▶ [SELECTED TEXT]
· · · ·

Recent diary entries

Liverpool Airport

Posted by kaerast on 17 February 2009 in English.

I've done a load of tracing of car parks, buildings, etc. by Liverpool John Lennon airport. It's quite a while since I've been to that part of the country, so somebody else will have to add in the details of Speke Hall. For bonus points, see if you can spot the message written into the sand just to one side of the final approach. I wonder if it's still there, it only appears to be in Yahoo's aerial photography not Google's.

Location: Oglet, Liverpool, Liverpool City Region, England, L24 5RJ, United Kingdom

Rendlesham Forrest

Posted by kaerast on 13 February 2009 in English.

I've just done a load of Yahoo tracing around the military base at Rendlesham Forrest. It's looking rather good now with most of the buildings and roads added in though I don't suppose anybody will be allowed in to check it; sometimes it wasn't clear if a boxy thing was a building or something else, in which case I just left it out.

Somebody in the area might want to tweak the landuse=military tagged area - I added in what looked like military land, but obviously that's hard to tell from Yahoo imagery.

Location: Eyke, East Suffolk, Suffolk, England, United Kingdom

More Yorkshire Bus Routes Added

Posted by kaerast on 2 February 2009 in English.

Today I added the whole of the 363, 503 and 576 bus routes in Calderdale. They all run in both directions, but I only added in the direction I rode them on.

I also added a large section of route between Halifax and Todmorden which is shared between various bus routes (590 and 591 I rode today but I think 592 and 593 also share the route). Mapping isn't complete in Halifax or Todmorden so I couldn't add complete routes. From Todmorden the buses go on to Burnley or Rochdale or just turn around. Incidentally it's NOT pronounced 'tod moor den' as a certain celebrity chef recently kept using, the mor is a much softer sound with the emphasis on the first syllable; I wonder if there's a way of tagging that...

Goldfish shoals nibbling at my toes

Posted by kaerast on 1 February 2009 in English.

It's cold outside and it's trying to snow. My plan for today had been to ride ncn_ref=66 in either direction of Bradford, but that clearly wasn't going to happen in this weather. So instead I spent time playing with the Cadastre data and have added quite a lot of buildings and roads up in North West France. It obviously all needs checking on the ground to add in the correct road types and names, but it gives an easy way of getting initial mapping done.

· · · ·

▶ [AVAILABLE DATA]
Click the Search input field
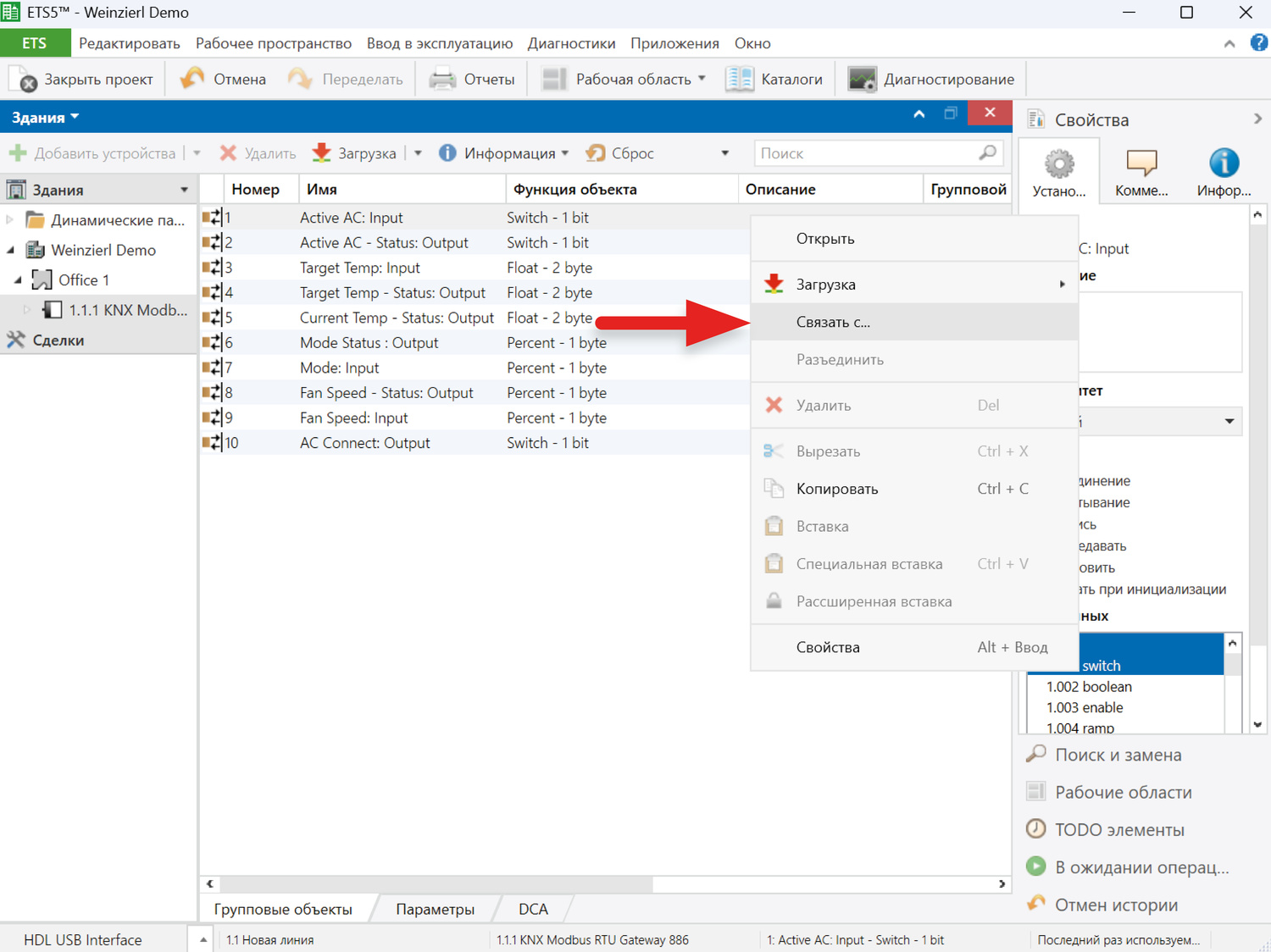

· · · ·

▶ [WHAT YOU HAVE TO DO] According to the diary entries, which three Calderdale bus routes were added in full?

▶ [EXERCISE RESPONSE] The 363, 503 and 576 bus routes.